To rephrase, why do the LARGEST distributed systems in the world, those run by internet giants like Google and Yahoo, still run software stacks (such as MapReduce, Chubby, etc.) that are engineered to contain a small number of points of failure? I say it is because we have come to realize that the performance and complexity cost of making our systems entirely symmetrical is not justified. Instead we use replication and psuedo-distribution of mission critical centralized services to provide resiliency.

The only time we find value in a fully symmetric system is when we don't want to or can't have a centralized authority. However for any legitimate business use, we DO have a centralized authority, that being the business itself. This leaves a very narrow market for the justified use of these symmetrical systems, i.e. illegal or ad-hoc file sharing.

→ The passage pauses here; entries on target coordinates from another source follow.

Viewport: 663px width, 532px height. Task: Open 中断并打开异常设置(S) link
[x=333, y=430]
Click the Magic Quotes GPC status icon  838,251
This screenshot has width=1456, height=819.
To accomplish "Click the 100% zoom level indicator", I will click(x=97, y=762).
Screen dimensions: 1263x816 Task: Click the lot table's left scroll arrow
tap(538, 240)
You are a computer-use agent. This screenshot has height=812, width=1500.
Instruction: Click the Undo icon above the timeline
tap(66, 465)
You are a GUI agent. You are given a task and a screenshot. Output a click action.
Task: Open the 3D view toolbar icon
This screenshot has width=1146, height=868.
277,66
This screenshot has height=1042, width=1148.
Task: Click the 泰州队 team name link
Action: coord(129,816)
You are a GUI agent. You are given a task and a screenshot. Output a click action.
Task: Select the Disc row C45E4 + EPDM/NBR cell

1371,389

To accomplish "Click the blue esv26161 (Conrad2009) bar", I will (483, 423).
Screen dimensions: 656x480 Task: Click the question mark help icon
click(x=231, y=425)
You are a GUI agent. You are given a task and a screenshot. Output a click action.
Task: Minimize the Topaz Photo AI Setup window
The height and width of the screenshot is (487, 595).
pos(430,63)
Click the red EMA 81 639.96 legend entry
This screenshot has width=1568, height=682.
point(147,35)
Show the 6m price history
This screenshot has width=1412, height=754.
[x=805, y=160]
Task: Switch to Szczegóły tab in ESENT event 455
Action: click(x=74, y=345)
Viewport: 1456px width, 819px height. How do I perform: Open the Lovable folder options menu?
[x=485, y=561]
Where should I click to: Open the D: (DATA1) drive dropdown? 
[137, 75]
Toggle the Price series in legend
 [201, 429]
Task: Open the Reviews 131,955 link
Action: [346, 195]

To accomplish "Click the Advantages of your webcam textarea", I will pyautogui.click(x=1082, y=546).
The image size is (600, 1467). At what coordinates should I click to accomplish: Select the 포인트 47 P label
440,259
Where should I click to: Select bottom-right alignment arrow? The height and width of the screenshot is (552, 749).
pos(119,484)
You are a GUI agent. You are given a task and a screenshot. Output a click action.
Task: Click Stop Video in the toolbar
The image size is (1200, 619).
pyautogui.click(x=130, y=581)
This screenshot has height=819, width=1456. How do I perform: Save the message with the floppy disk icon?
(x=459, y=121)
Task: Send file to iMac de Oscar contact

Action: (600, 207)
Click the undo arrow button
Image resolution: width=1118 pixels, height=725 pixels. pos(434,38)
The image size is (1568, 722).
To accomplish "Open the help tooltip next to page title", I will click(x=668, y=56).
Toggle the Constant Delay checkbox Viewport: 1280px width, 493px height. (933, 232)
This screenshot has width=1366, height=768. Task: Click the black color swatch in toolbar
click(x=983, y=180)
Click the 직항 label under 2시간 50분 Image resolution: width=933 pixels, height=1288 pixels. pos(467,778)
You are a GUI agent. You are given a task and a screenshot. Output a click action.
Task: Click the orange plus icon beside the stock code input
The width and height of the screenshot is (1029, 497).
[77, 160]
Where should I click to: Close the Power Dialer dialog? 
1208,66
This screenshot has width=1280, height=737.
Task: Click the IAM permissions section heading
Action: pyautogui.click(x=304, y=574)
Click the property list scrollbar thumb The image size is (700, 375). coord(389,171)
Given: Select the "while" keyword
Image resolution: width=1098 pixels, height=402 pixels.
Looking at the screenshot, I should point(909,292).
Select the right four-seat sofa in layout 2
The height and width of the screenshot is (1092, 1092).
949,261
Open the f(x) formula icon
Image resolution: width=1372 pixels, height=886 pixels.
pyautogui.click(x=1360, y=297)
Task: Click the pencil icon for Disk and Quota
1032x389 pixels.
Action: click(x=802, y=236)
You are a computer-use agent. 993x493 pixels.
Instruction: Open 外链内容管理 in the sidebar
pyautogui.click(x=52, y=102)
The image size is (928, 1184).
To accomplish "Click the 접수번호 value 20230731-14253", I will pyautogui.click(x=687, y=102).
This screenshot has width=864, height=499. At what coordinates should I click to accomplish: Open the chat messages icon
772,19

Before this, I hadn't read about any DHT's other than Chord, so I appreciated the abbreviated introduction to such a variety of other DHTs.

2 comments:

Ari Rabkin said...

That's a little harsh. If you need very high availability, and distrust configuration, symmetric ad-hoc systems make sense. That's why Dynamo does it.

Andy Konwinski said...

yes, I concede that dynamo is an example of a large computer engineering company really using a DHT.